6-5-2024 (YANGON) Ethnic Rakhine rebels have claimed capturing a key army command centre and taken hundreds of troops prisoner in the country’s volatile western borderlands. The audacious strike deals another body blow to the junta’s tenuous grip over the troubled state.
The Arakan Army insurgent group made the startling declaration on Monday through a video disseminated on its media channel. Footage appeared to show long lines of detained soldiers, including the second-in-command of Military Operations Command 15 near Buthidaung town – around 90km north of the Rakhine capital Sittwe.
“After a final assault, the junta troops faced total defeat and surrendered,” read an accompanying message in multiple languages. Separate clips depicted over 200 captives, purportedly soldiers and family members, seated under armed rebel guard in a forest clearing.
While the AA did not specify when the purported victory took place, the revelation comes amid persistent reports of intense clashes around Buthidaung in recent days as the ethnic militias battle to expel Myanmar’s military from its final urban footholds across Rakhine state.
“This is unquestionably a major coup for the rebels that will reverberate across the region and embolden opposition to the junta’s rule,” said Dr Maung Zarni, a Rakhine expert from the Buddhist Humanitarian Project. “Control of this strategic command means the Tatmadaw’s (military’s) days in northern Rakhine could be numbered.”
AA shows video of hundreds of sit-tat troops surrendering in Butheedaung, Rakhine State.
They are believed to be members of MOC15, including deputy Divisional Commander#MyanmarRevolution pic.twitter.com/zyhMSAwsgN— Nicholas (@nicholas6284) May 6, 2024
The military has made no official statement on the insurgent claims as yet. However, the remarkable scenes are the latest setback for a force reeling from three years of civil strife since toppling the elected government in the 2021 coup.

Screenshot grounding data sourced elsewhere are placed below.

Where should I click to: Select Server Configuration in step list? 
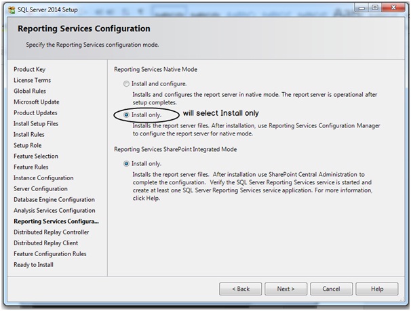click(x=41, y=189)
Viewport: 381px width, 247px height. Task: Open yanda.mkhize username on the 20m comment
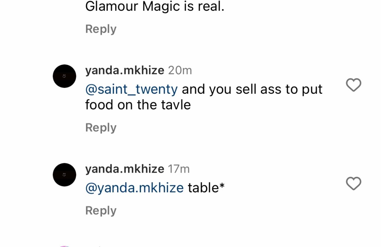tap(125, 70)
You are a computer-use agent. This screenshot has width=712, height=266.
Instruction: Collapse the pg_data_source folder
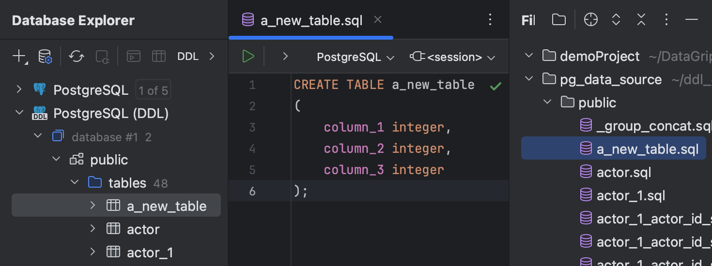(529, 79)
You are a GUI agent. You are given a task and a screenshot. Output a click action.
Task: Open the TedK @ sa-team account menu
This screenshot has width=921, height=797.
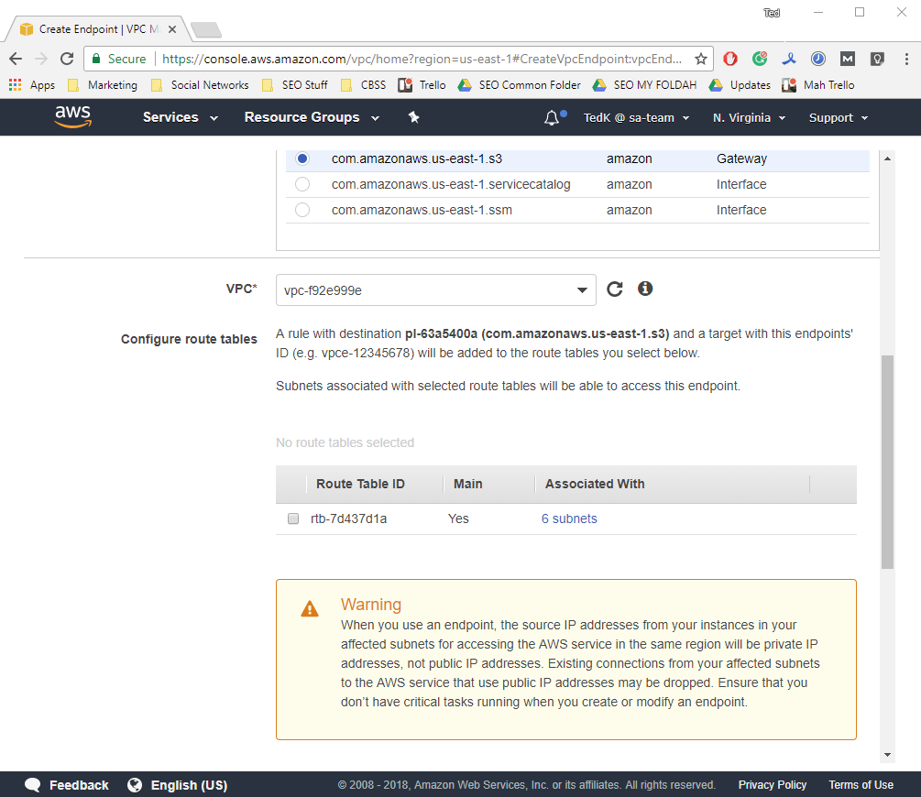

Having already lost its Rakhine borderlands to Indian and Bangladeshi rebels, the junta would be loath to concede control of Buthidaung’s inland routes and potentially cede the state entirely to the ascendant Arakan Army.
Intermittent conflict has plagued Rakhine for decades as the ethnic Buddhist warriors resist rule by the Bamar Buddhist-dominated military. But the latest upsurge followed the junta’s killing of pro-democracy protesters that shattered an informal ceasefire.
United Nations data indicates hundreds have perished and over 300,000 displaced since hostilities erupted anew last November, compounding the region’s already dire humanitarian plight after the 2017 scorched-earth offensive against Rohingya Muslim civilians.